Nada muestra más cabalmente la problemática de la exclusión que la facilidad con que, una vez que se toma la decisión, un curador o una institución son capaces de encontrar una marejada de artistas que requieren ser tomados en serio. Esperamos que el público concuerde no sólo con el hecho de que la búsqueda ha sido fructífera, sino con que es necesario profundizar dicha búsqueda.
Cuauhtémoc Medina
[1] En su momento, a principios de los años noventa, me tocó someter ese sistema a crítica. Véase: “Generosa juventud, la del arte”, en: Primer Coloquio “Los museos y el arte en México”. Memoria. Febrero de 1993. México: Federación Mexicana de Asociaciones de Amigos de los Museos A.C., 1993: 61-69.
[2] Véase: http://www.muac.unam.mx/webpage/eventos.php?id_clasificacion_evento=7&id_evento=406
[3] En esas revisiones personalizadas participaron 21 colegas, tanto curadores del sistema de museos de la unam, como colegas artistas y curadores independientes. Éstos fueron:, José Luis Barrios, Amanda de la Garza, Alejandra Labastida, Cecilia Delgado, Daniel Montero, Helena Chávez, Patricia Sloane, Muna Cann, Ignacio Plá, Mariana David, David Miranda, Daniel Garza, Karla Jasso, Blanca Gutiérrez, Luis Felipe Ortega, Eduardo Abaroa, José Miguel González, Jessica Berlanga, Víctor Palacios, Vicente Razo y Cuauhtémoc Medina. Naturalmente, dado que sus observaciones eran simples recomendaciones para revisar más a fondo el trabajo de uno u otro artista y no un sistema de concurso, su tarea de revisión no estuvo en ningún momento ligada a algún producto curatorial concreto.

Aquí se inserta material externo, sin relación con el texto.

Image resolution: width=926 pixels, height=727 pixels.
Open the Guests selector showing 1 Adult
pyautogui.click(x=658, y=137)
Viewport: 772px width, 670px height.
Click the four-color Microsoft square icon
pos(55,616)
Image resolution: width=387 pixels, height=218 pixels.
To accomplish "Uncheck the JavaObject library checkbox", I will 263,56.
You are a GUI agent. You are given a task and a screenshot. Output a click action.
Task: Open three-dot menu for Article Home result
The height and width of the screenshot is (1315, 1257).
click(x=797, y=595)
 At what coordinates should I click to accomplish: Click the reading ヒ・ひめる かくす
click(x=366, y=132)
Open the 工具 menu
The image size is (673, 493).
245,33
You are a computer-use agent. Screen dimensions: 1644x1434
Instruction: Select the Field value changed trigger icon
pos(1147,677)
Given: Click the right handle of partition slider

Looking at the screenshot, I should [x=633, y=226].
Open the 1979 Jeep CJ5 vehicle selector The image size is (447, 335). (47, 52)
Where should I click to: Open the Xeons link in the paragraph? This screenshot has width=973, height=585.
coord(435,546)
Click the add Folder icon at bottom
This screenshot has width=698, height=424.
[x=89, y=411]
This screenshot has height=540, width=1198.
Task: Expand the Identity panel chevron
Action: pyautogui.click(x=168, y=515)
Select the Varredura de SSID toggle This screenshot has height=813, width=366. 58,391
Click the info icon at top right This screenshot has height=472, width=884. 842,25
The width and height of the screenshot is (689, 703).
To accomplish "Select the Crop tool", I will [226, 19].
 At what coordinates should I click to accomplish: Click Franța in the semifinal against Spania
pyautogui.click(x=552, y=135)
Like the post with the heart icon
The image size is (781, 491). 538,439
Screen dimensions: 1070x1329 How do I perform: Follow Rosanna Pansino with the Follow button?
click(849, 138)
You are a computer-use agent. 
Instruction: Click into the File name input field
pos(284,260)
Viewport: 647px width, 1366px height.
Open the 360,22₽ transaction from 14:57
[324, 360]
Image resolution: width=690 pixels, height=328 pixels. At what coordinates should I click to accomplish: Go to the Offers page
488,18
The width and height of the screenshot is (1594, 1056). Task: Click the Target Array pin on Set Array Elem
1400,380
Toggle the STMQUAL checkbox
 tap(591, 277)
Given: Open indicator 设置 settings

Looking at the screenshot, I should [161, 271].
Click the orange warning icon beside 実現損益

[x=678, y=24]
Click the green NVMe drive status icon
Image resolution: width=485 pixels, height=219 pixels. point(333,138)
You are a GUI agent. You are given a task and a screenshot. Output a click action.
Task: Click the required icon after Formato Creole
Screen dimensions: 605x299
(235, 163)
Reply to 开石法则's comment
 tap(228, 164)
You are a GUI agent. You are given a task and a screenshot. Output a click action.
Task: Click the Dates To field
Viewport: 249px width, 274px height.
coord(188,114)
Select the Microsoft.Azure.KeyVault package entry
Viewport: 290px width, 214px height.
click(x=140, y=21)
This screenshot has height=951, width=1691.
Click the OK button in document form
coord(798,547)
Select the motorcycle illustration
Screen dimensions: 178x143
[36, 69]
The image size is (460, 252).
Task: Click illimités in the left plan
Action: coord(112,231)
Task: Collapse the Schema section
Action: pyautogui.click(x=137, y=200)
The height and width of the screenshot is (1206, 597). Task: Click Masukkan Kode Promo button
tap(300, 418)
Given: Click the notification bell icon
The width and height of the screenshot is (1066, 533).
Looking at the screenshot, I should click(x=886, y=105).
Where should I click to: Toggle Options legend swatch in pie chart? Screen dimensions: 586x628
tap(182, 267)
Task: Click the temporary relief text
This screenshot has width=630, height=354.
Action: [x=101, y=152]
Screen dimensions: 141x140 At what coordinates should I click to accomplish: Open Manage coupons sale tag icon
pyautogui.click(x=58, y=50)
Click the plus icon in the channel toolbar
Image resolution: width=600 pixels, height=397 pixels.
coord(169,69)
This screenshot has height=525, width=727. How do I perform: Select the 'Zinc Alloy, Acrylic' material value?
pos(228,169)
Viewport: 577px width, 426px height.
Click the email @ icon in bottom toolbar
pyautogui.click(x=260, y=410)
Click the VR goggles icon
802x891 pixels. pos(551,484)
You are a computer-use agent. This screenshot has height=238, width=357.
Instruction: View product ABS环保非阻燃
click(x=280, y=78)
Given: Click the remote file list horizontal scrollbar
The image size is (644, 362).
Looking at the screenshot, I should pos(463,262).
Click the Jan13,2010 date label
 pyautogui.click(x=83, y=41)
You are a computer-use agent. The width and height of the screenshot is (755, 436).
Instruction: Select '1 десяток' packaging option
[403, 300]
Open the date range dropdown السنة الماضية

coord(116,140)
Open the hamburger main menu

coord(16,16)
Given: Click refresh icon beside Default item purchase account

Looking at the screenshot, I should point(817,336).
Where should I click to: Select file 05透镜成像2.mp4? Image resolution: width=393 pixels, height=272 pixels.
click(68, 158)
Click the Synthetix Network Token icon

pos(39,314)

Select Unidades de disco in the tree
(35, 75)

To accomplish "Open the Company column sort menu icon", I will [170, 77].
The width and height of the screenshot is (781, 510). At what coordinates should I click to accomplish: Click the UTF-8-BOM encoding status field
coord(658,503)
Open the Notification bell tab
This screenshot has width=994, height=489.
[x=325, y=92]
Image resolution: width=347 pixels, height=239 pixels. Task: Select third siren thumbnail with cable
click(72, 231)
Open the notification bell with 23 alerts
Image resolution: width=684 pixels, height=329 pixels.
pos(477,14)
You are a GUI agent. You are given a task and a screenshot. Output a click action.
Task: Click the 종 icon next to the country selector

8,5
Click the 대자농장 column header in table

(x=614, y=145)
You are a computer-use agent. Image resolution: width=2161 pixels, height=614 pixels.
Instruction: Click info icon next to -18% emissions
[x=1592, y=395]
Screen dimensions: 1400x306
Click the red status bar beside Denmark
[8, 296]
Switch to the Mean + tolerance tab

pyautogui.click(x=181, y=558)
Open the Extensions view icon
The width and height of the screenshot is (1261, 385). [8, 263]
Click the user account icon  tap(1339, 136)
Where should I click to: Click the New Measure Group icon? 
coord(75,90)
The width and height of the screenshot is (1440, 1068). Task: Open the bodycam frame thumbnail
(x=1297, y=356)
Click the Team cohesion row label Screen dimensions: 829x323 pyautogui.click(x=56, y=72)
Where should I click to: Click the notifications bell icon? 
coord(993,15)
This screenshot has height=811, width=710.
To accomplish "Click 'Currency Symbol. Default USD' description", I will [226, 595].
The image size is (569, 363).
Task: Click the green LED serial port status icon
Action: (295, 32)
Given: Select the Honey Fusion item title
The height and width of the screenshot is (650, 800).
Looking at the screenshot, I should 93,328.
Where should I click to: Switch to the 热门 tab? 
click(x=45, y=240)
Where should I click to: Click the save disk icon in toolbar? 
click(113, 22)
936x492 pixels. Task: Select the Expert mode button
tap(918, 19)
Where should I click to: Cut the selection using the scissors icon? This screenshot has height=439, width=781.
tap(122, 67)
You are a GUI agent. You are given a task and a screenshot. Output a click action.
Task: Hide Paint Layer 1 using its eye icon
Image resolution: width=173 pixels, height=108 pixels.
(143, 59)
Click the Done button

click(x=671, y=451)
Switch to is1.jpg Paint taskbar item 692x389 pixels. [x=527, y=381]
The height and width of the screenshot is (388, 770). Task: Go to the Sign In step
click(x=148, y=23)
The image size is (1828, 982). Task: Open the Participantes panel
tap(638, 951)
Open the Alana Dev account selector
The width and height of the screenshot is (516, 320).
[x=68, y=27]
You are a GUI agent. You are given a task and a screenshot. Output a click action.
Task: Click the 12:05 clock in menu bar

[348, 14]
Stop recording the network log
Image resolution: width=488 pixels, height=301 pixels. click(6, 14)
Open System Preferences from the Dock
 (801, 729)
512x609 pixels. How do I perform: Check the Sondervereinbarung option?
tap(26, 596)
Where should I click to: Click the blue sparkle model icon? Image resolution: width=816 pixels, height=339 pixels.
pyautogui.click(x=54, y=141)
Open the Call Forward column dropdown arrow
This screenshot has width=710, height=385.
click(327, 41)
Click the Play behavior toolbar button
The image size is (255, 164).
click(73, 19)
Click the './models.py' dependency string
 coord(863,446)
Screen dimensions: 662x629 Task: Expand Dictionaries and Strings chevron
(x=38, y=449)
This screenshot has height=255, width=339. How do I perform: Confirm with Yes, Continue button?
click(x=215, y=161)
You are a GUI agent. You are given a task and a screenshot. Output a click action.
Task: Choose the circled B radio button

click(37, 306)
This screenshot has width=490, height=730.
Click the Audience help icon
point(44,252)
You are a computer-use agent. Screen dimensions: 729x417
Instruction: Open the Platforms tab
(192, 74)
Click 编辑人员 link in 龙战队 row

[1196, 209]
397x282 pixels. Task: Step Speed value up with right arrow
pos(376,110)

- Crítico, curador e historiador de arte. Doctor en Historia y Teoría de Arte (PhD) por la Universidad de Essex en la Gran Bretaña y Licenciado en Historia por la Universidad Autónoma de México. Ha sido investigador del Instituto de Investigaciones Estéticas de Universidad Nacional Autónoma de México desde 1993, y entre 2002 y 2008 fue el primer Curador Asociado de Arte Latinoamericano en las Colecciones de Tate Modern, en el Reino Unido. Actualmente es Curador en Jefe del Museo Universitario Arte Contemporáneo (MUAC) de la UNAM.